As technologists, it's our job to keep the systems that we work on secure. That means protecting sensitive data, keeping systems up to date with patches and security updates, and being mindful of the various ways that an attacker could potentially breach our defenses. Thinking like an attacker is a great perspective for bolstering security posture. You've likely heard "Security is everyone's job!" everywhere. It is. I try to avoid speaking in absolutes... but it is. Security is everyone's job.
Secrets management is often an afterthought or simply overlooked. Secrets are anything that should not be shared with unauthorized eyes. They may be an API key, a password, an AWS Secret Access Key, or the code to the vault in the CEO's office with fourteen million dollars in cash. If these secrets fall into the wrong hands, it can spell disaster for an organization.
Imagine this scenario: you're working on a new feature for your company's website, and you need to use an API key to access a third-party service. You hardcode the key into your code, thinking nothing of it, and push the code live to production.
A few days later, you get a call from your boss. "Hey, there's some weird activity happening on our website. Sales are through the roof, but we have no idea why."
You take a look at the logs and realize that someone has managed to steal the API key you hardcoded into the code. There's an argument to be made here that it wasn't stolen but, rather, that it was given to them. They're using it to scrape the site and make fake purchases, racking up thousands of dollars in fraudulent charges.
This might sound like a far-fetched scenario, but it's actually a fairly common occurrence. Secrets that are hardcoded into code are often stored in version control systems like Git, which means that anyone with access to the repository can see them. Or... maybe they're stored as an environment variable on a CI/CD tool that suffers a security breach.
That's why it's so important to use a secrets management system. These systems allow you to store secrets in a secure location, and retrieve them as needed at runtime. This means that secrets are never stored in version control, and are much less likely to fall into the wrong hands. Here are some considerations that have helped me and teams I've worked with make productive decisions:
Maintain as few secrets management solutions as necessary. This reduces confusion about which secrets live where.
Adopt and agree on a secrets naming convention and follow it militantly. Making a guess about if you're rotating the correct secret can be critically dangerous in production environments. These mishaps may end with a post-mortem meeting where the lack of system availability cost $THE_COMPANY $500,000 per hour of downtime.
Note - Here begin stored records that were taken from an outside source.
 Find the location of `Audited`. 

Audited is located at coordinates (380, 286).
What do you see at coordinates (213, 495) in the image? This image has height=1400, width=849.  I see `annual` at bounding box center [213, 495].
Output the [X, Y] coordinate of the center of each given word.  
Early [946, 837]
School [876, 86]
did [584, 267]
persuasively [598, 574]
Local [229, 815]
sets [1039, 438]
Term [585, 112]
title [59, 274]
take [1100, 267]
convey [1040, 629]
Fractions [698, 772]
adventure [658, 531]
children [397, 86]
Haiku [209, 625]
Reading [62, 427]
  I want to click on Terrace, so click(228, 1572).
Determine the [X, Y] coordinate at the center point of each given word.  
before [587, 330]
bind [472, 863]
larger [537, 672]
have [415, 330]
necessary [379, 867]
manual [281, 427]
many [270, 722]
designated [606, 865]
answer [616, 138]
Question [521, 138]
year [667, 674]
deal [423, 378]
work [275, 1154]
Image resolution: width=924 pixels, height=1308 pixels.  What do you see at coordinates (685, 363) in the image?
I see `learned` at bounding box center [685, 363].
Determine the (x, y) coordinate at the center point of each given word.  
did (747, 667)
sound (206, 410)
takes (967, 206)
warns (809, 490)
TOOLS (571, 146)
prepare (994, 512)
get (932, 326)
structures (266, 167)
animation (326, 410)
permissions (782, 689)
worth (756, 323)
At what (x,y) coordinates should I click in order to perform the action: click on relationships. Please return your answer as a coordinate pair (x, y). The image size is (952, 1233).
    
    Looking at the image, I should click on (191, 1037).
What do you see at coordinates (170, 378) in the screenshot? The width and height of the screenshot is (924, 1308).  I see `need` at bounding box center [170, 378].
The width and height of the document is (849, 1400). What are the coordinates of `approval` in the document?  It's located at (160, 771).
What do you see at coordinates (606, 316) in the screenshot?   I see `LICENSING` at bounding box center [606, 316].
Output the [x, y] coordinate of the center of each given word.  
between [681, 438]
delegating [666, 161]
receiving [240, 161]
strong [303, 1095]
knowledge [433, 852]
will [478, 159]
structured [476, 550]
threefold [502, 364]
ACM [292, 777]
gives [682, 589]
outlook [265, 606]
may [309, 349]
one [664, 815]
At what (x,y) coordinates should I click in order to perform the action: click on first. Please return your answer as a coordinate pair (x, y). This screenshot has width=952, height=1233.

Where possible and prudent, select a system which allows you to maintain some level of history. Rollbacks and history can be lifesavers.
Restrict access to secrets to non-human accounts whenever and wherever possible. This reduces error and, frankly, the less that someone has to manage a secret... it's less likely to get compromised or exposed.
For secrets running in services, inject the secrets at runtime.
Automated secrets rotation is a great way to kick this up a notch. But all of this needs buy-in. Write the stories with precision, consider the customer benefit over your own, prioritize the stories in a feature/epic, get the work planned and execute. You have to sell the vision to clients and stakeholders so you may achieve mutual understanding for why all of this is so important. An investment of one sprint will eventually pay back in reduced production downtime and reduced time-to-recovery as a consequence of a vendor breach.
So next time you're working on a project and need to use a sensitive piece of information, remember the importance of secrets management. Don't hardcode that API key. Use the .gitignore file. Rotate that Personal Access Token that you've had since 1993. Prevent that on-call event that you'll get while you're spending time with your family.
Time is a resource for attackers and a risk consideration for
all others. In today's world it is not "if a breach happens" but rather "when a breach happens".